I recall Doyle as someone pervaded by a “sacramental sense.” This is a sense that prompts people to recognize all of what is right in front of them.
Pope Francis spoke of this sense in “The Light of Faith,” his first encyclical. He suggested that for anyone gifted with a sacramental sense, “visible and material realities are seen to point beyond themselves to the mystery of the eternal.”
Doyle was a writer and a Catholic, someone who prayed everywhere and anywhere, it seems. I remember him well as the longtime editor of Portland magazine, published by the University of Portland, a Catholic institution in Oregon.
Typically he contributed an introductory essay to the editions of that publication. One essay, titled “Laces” (Winter, 2016), offers evidence of his sacramental sense. “I saw a tiny, not tiny moment which I find, weeks and weeks later, unforgettable,” he wrote. He asked:
“Why is it that the slightest things are the ones we remember best in the end?”
The tiny moment he mentioned involved a father “kneeling on the sideline” during a basketball practice for “very small boys.” The father was “retying his son’s shoelaces,” bent over “like he was praying.”
Doyle wondered (hoped?) that the boy “just for an instant” looked at his father “and got a jolt of something” that the writer said he could not find “the right word for …, something bigger than us, something the boy, if he was lucky, would someday feel the other way around too.”

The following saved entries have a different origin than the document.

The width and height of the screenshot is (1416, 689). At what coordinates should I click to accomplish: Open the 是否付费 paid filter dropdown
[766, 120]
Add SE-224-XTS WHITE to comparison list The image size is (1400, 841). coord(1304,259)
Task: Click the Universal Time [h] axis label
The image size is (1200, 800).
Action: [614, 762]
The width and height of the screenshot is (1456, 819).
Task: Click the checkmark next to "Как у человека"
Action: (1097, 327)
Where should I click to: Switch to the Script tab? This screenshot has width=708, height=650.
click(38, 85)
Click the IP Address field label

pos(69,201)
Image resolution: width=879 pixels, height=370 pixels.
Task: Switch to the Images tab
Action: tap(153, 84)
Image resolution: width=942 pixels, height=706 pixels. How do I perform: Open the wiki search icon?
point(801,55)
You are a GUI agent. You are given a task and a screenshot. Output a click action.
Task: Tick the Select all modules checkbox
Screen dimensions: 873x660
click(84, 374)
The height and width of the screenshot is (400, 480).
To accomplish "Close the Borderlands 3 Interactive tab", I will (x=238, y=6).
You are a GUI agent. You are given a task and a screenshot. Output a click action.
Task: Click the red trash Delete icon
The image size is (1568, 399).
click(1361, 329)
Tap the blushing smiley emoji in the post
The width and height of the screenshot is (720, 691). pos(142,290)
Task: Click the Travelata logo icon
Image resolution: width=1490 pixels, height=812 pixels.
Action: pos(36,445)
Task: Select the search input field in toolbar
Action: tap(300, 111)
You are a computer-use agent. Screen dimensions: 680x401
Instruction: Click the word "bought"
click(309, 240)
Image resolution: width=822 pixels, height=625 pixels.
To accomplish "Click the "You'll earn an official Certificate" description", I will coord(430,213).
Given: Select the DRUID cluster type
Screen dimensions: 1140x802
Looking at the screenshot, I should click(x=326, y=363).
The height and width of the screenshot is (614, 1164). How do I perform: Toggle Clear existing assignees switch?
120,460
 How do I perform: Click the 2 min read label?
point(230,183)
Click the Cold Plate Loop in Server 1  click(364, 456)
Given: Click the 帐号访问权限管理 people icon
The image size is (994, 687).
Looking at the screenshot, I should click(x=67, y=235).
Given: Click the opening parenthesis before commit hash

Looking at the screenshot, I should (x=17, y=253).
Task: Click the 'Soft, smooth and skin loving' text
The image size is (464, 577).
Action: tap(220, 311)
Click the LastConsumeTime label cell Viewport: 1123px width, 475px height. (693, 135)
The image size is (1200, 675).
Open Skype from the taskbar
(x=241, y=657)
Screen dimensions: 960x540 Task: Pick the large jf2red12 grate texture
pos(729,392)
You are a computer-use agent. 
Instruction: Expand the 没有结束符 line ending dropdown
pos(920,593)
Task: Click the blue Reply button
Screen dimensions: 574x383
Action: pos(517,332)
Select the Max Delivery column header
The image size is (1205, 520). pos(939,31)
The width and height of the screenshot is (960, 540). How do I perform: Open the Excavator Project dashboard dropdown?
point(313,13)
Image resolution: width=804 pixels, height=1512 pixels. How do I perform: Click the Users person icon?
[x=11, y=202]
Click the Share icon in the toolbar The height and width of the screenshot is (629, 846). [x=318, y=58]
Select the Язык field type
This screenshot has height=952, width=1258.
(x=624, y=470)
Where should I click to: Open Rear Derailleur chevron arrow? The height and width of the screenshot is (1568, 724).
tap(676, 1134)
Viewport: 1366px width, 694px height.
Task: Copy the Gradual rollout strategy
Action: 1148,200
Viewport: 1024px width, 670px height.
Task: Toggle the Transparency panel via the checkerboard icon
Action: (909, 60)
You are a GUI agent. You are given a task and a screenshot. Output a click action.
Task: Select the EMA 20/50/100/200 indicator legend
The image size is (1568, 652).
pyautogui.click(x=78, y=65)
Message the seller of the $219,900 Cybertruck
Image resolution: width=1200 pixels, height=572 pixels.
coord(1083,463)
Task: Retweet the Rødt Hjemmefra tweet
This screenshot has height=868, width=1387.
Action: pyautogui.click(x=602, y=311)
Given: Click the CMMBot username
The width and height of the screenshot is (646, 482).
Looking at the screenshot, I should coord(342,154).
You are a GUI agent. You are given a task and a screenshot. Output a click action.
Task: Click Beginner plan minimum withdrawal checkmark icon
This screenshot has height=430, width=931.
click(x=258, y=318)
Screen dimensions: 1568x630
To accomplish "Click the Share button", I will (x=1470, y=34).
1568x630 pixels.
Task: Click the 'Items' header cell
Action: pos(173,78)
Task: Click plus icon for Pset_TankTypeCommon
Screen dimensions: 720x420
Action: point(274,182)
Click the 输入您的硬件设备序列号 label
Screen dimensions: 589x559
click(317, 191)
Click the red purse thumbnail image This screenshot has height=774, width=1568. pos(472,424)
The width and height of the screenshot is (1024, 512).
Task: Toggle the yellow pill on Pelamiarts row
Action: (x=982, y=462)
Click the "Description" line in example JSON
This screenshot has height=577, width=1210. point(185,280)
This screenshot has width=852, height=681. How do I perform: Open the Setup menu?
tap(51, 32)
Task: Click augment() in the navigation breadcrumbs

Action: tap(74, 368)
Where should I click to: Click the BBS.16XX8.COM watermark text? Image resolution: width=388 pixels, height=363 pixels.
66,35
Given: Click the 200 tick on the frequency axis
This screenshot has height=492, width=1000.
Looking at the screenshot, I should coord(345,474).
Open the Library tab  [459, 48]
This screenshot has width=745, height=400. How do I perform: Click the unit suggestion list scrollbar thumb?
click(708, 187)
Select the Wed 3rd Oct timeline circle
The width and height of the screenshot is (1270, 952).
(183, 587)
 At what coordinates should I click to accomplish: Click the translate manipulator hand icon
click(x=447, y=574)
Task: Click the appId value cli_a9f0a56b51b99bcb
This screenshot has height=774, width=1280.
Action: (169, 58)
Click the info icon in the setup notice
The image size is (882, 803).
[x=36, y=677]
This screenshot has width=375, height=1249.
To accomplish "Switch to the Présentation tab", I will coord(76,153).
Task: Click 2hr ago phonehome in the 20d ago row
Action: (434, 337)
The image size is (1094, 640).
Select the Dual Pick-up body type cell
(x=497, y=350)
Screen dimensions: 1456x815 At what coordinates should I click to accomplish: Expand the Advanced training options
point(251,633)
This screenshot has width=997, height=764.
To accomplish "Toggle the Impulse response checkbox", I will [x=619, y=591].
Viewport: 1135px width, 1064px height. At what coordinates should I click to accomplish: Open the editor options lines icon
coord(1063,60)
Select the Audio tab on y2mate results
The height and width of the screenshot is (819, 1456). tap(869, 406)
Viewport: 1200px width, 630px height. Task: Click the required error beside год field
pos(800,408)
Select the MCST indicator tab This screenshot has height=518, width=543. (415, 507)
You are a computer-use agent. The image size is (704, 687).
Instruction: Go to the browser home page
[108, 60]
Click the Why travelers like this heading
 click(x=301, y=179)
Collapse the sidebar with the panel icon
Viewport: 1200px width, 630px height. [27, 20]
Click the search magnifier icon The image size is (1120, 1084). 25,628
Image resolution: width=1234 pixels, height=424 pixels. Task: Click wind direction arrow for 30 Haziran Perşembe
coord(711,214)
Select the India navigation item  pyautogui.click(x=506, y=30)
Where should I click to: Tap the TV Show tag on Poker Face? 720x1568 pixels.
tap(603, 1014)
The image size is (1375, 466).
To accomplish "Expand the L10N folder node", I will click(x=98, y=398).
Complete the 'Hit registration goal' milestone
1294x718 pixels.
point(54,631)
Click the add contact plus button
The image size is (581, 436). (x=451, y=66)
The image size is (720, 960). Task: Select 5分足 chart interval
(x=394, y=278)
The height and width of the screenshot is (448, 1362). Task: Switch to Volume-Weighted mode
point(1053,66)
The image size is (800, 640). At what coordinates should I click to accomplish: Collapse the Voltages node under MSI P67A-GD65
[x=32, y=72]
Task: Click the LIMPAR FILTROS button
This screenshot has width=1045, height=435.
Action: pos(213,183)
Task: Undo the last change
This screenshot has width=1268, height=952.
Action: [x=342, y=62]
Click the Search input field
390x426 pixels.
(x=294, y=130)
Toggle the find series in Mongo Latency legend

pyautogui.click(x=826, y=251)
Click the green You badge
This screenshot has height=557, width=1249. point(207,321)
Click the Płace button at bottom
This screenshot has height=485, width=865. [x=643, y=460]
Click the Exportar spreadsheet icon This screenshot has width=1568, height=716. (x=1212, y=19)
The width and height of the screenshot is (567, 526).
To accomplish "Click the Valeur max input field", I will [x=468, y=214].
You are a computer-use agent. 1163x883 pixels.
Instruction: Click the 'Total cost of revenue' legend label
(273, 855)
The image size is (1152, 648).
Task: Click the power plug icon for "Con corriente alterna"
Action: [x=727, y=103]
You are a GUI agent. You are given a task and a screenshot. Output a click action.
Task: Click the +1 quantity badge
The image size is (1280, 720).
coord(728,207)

God is “everywhere available,” Doyle once wrote. “Everyone babbles about God,” he said, but he had seen God that very morning, “just as the (school) bus slowed down for the stop at Maple Street.” God, he explained, “was six girls and one boy with a bright green and purple stegosaurus hat.”
Another day Doyle chatted briefly with God at the post office. “God was manning the counter from one to five” in the presence of the “wonderfully and eternally gracious gentleman” found there daily.
Doyle’s sacramental sense is highlighted by his apparent conviction that the miraculous is part of life and rather common in our world. Not that he was somehow unable to recognize the reality of problems or difficulties that might not seem miraculous at all. But yes, he found his universe wondrous.
It perhaps is unsurprising that his sense of the miraculous was strong. A doctor once told him and his wife Mary that they “would not have children.” However, Doyle wrote, “then came three children fast and furious!” The first was a girl, and twin boys followed.
In “Last Prayer,” a brief essay positioned so as to conclude “One Long River of Song,” Doyle asserted that no one more than he ever “gaped more in astonishment at the wealth of miracles everywhere every moment.”
Another essay appearing there, titled “Illuminos,” shares memories of his children at very young ages. Doyle sings out his realization, born of seeing “them clearly,” that they are “beings of great and humble illumination, dressed in the skins of new and dewy beings,” and “they are your teachers, and they are agents of an unimaginable love.”
They are, he continues, “miracles and prayers and songs of inexplicable beauty.”
Brian Doyle was a storyteller, a novelist, a unique essayist. With a huge excess of modesty, in my view, he described himself as “a small man who writes small essays about small matters.”
In these essays he usually was “mumbling about love, books, hawks, or children,” he said, and “sometimes all four at once.”
Gibson served on Catholic News Service’s editorial staff for 37 years.